**Exercise passage:**
§

It got painful about three weeks before my wedding. And big. And red. And so I had a choice; try to get it taken out quickly and have either a giant plaster or scar for the wedding, or hope it went down. I choosed option b. Wrong choice.

My friends were very supportive and, on my stag do, christened the thing "Cyril the Cyst" and drew a little face on him in biro. In hindsight, that probably didn't help.

So, Cyril was there in every wedding photo when I'm facing left or someone thoughtfully caught me from the rear and he was there in all the shots of our honeymoon (and my stag do). But now he's gone and just the scar remains. He is not missed.

Ken Armstrong said...

gnasher: you know I have to ask... at the wedding, did you dance to, 'it started with a cyst'? :)

Laura Brown said...

I was wondering if this was one of your lost posts repeated. I am sure I wrote about those scars to you before as well.

Ken Armstrong said...

No. It's a new one, I swear. :)

We must have discussed it under some other heading.

Relax Max said...

Only the scars of rejection. Ha! So poetic. I wish.

I can't get my hair cut short because there is a large ugly scar on my scalp from when I was playing under a big truck as a child, forgot, and stood up. Sliced it on the frame, I guess. Enough blood to make my mum scream. I milked it for all it was worth of course. Chocolate pie that night.

Your stories are better, though. :)

Ken Armstrong said...

Relax Max: I'm the same! My head would be a map of scars and stitches. We'd best keep our hair on. :)

...

Okay, so that book I mentioned is going to BonnieCelt for the very first comment on this post. I think it evokes the wound - and the events surrounding it remarkably well.

Without wishing to sound mawkish, the superb quality of the comments I received in this post has meant more to me than you might imagine. Blogging has its up and downs and the fun and interaction I've had with this post has given me the motivation to keep hacking away with my weekly post. Thank you all very much... and mind yourselves, eh? :)

Unknown said...

I was a paperboy a long time ago. My mother brags about how young I was when I started working. Every time she tells that story I get younger. In a few years, she'll have me handing a newspaper to the midwife as I enter the world.
My first scar, right between my nose and upper lip, occured during a front wheel malfunction on the bicycle I used to deliver newspapers.
I had rigged my bicycle with two plastic milk crates, metal clamps and a bottom support attached to my front wheel to carry all my newspapers.

§

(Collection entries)
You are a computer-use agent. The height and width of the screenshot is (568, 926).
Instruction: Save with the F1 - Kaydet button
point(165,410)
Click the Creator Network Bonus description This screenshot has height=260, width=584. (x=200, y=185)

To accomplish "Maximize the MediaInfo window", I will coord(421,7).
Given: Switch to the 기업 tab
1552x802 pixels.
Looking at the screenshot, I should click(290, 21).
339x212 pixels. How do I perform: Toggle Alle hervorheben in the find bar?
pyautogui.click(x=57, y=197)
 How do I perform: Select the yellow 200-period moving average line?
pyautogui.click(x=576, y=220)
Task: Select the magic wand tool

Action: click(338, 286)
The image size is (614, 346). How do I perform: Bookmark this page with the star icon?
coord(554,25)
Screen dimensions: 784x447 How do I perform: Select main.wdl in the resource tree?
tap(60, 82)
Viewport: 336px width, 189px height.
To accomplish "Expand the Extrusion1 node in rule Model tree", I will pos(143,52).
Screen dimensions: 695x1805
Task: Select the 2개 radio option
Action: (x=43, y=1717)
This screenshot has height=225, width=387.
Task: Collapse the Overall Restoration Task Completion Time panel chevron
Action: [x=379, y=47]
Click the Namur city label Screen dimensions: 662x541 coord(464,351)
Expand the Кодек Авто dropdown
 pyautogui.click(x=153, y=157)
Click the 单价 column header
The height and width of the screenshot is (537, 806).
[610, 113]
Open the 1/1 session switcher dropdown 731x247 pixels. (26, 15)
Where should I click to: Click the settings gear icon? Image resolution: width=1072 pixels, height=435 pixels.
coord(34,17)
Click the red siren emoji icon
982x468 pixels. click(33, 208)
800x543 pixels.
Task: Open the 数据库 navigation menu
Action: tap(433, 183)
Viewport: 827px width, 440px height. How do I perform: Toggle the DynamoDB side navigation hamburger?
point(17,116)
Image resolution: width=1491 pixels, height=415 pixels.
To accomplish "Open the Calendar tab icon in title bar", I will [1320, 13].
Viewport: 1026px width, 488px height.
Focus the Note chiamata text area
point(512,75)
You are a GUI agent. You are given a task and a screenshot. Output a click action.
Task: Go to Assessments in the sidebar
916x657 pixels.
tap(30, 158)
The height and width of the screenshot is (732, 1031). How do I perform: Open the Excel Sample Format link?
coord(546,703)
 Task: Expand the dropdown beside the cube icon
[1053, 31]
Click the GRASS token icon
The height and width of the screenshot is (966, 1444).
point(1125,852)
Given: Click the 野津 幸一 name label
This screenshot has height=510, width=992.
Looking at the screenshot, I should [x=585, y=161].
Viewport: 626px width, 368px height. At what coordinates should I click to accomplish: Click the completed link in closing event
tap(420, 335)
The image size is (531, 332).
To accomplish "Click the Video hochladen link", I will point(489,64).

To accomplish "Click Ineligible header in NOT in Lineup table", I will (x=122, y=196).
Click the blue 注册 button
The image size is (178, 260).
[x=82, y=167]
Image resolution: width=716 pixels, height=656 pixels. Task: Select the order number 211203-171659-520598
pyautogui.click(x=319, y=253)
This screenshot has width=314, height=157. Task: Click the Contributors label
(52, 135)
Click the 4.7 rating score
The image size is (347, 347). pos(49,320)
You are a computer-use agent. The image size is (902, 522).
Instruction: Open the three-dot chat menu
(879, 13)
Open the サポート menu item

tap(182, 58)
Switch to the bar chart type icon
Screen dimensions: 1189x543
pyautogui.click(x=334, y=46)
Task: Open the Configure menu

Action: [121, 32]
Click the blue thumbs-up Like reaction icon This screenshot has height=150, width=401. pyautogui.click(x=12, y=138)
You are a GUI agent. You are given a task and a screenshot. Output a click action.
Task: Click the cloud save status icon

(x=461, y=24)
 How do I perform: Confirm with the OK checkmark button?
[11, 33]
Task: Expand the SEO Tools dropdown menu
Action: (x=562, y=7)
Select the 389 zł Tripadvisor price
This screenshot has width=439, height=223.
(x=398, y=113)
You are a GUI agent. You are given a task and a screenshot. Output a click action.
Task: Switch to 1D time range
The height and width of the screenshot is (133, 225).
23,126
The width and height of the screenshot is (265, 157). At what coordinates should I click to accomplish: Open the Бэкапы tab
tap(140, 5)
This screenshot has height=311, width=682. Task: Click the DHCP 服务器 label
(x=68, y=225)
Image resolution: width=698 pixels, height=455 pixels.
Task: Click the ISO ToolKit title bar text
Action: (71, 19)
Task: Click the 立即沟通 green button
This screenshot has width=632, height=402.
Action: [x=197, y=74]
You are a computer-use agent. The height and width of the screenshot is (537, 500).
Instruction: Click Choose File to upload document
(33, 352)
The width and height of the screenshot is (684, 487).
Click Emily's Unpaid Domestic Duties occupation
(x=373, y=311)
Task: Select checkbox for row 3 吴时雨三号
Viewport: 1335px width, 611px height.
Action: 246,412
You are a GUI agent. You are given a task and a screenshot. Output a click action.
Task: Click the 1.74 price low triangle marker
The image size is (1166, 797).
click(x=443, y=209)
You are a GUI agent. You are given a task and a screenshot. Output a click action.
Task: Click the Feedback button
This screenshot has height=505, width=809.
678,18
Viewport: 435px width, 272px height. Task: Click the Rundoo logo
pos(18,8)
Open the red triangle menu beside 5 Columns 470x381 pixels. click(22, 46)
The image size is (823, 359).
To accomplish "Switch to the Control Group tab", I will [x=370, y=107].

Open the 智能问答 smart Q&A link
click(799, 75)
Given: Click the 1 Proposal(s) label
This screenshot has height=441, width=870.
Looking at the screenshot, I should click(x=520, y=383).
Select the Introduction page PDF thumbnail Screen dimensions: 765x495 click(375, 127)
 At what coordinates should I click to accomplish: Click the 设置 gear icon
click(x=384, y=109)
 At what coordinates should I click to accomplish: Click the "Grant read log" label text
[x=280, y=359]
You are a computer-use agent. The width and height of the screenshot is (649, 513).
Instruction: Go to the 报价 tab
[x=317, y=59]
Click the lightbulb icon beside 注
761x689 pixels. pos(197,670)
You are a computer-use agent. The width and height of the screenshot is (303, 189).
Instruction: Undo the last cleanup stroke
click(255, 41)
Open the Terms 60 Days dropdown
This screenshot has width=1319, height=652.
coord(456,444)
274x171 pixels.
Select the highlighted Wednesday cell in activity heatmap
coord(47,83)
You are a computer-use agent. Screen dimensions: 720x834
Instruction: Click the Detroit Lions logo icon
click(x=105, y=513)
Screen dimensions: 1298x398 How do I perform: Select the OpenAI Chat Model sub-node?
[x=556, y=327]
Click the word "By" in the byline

§

**Exercise set:**
[1] From the blog thread about scars, transcribe the part that opens with the words containing "No. It's a new" and closes with "better, though. :)".
[2] Continue the blog thread about scars from the point where it stops.

**Answers for the tasks:**
[1]
No. It's a new one, I swear. :)

We must have discussed it under some other heading.

Relax Max said...

Only the scars of rejection. Ha! So poetic. I wish.

I can't get my hair cut short because there is a large ugly scar on my scalp from when I was playing under a big truck as a child, forgot, and stood up. Sliced it on the frame, I guess. Enough blood to make my mum scream. I milked it for all it was worth of course. Chocolate pie that night.

Your stories are better, though. :)

[2]
I could take you there today, I remember the exact spot where I fell. It was at the point where five roads met. When four roads meet, everything is , usually, square. The fifth road made one piece of land pointy.
From the street, I approached the curb of the pointy piece of land as usual and attempted to jump my front wheel up over the curb so that I would be on the sidewalk and able to flip papers onto the stoops of houses. As I jerked my handbars upward, my front wheel came loose from the front fork and utter catastrophe struck. I know I got the scar from that event and that is where the memory ends.
My second scar, on the fat part of my left palm under the thumb, occured when a knife I was using to cut the plastic wrapper off of a roast pork, in the German delicatessen in which I was working, slid across the slippery meat and committed the grossest of intercourse with my poor defensless palm. The fact that my other hand was in charge of said knife is a sad commentary on my respect for the German butchers instruction and wisdom.
My third and last scar is actually two scars, six odd stitches, on my right pinkie and ring fingers. These scars occured during a battle stations drill in the missle compartment of the submarine on which I served. I was climbing up a ladder and I just missed grabbing at the upper rail and instead gabbed, just under the rail, a sharp piece of expanded metal; sheet steel with holes in it, and it sliced my fingers open like a razor blade. I remember seeing inside my fingers as the corpsman performed his initial examination. That is my first experience with wooziness. I actually asked permission to sit down! After I sat down, I agreed to anything. The corpsmans' striker/assistant did a good job with the stitches and by then I was ready to go..again.